“Chuy, life’s too short, man.” Ernesto laid his glasses on the desk and rested the side of his head on his right palm, looking out the window. “Too short.”
He took in a breath as Chuy nattered a reply. This was the second gig in a month that Ernesto had gotten for Chuy y Los Locos to which the band had arrived late. This time, Chuy explained, the Express Passenger had broken down. The Express Passenger was an aging Chevrolet van, quite used, from Chuy’s cousin Lester Bedoya in Long Island City, which the band’s rising promise had allowed them to buy. They had removed all the seats in order to carry the band’s equipment, Chuy at the wheel. The other musicians, for whom there was no room in the van, would arrive by subway. The previous excuse, a month before, had been that the Siena had broken down. The Siena had been an even older Toyota vehicle that the band had named El Barco de Los Locos, borrowed from Lester. It too had no seats.

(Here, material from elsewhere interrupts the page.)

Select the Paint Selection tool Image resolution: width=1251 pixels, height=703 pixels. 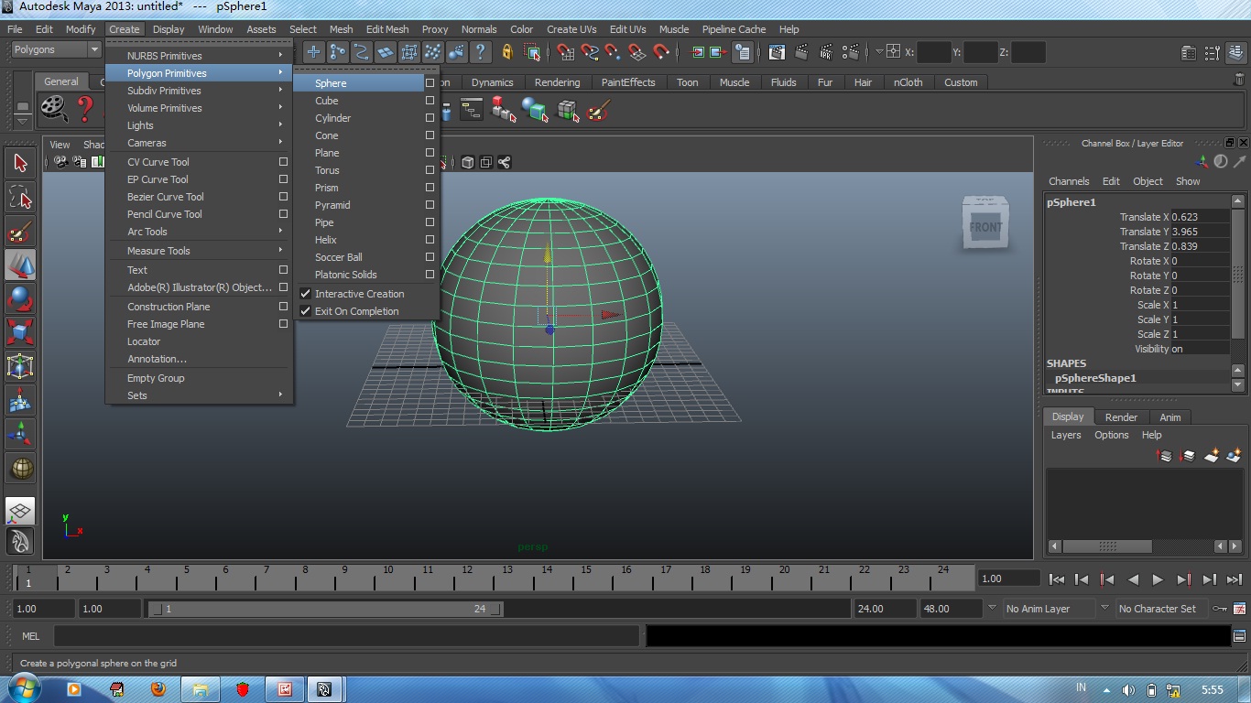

At least on this second occasion, just the night before, the band had arrived, although an hour late. The first time, the band had not shown up at all, and Chuy had actually traded blows with the club owner the next day, on a Staten Island street corner, who had insulted him for being Puerto Rican. This time, the owner of the restaurant/bar in Brooklyn, a friend of Ernesto’s father from Argentina, had shorted the band on its money because of their tardiness – “I had to do bird whistles, Chuy!” – and the other guys in the band had had to escort Chuy out of the place after the gig, so that he wouldn’t threaten the Argentine as well.
The musicians in the band were terrific, Chuy himself a timbales player of real note even though he was only 22. But he had taken over the management of the band as well, from Joe Corteza, the pianist who had his head on straight, had two kids, no drug issues, and could organize the band well enough to get them to gigs on time. Chuy had recently fired Joe, jealous of the band’s dependence upon the older man’s more steady demeanor, and the fortunes of Chuy y Los Locos had begun to wane.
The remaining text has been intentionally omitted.